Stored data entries
•••••

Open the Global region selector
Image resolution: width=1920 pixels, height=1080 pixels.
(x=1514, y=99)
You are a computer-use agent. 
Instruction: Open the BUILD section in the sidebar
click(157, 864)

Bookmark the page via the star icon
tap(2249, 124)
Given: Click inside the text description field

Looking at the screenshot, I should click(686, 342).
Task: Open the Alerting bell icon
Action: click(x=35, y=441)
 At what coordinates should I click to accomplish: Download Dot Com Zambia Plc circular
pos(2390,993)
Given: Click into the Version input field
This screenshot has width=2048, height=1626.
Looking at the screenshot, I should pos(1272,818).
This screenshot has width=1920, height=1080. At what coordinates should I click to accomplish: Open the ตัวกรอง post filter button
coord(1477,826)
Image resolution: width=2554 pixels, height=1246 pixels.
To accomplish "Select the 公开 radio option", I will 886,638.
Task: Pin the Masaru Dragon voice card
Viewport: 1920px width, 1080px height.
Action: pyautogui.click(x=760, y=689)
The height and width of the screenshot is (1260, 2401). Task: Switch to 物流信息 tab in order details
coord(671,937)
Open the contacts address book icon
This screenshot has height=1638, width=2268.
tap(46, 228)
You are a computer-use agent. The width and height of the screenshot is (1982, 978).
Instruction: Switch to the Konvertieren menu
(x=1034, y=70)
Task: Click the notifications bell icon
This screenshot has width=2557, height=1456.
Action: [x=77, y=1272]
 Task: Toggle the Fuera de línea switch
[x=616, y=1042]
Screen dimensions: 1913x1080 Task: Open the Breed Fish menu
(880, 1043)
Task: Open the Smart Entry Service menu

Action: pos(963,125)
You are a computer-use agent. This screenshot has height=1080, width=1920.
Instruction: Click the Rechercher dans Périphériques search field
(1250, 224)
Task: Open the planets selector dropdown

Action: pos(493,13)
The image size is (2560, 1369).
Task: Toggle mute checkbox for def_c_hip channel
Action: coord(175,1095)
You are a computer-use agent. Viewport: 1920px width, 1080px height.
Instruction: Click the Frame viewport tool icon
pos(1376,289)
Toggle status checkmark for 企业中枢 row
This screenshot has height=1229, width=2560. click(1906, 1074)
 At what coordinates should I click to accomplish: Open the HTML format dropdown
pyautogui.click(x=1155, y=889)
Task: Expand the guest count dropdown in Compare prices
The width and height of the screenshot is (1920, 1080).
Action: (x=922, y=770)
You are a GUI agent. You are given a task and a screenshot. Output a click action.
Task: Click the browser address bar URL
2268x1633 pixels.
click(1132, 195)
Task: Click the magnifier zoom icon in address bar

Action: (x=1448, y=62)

•••••

Description of the task — Each line, starting with the one containing "At what coordinates should I click to accomplish: Open the HTML" and ending with the last line of the records above, should be reproduced exactly.

Finished task —
 At what coordinates should I click to accomplish: Open the HTML format dropdown
pyautogui.click(x=1155, y=889)
Task: Expand the guest count dropdown in Compare prices
The width and height of the screenshot is (1920, 1080).
Action: (x=922, y=770)
You are a GUI agent. You are given a task and a screenshot. Output a click action.
Task: Click the browser address bar URL
2268x1633 pixels.
click(1132, 195)
Task: Click the magnifier zoom icon in address bar

Action: (x=1448, y=62)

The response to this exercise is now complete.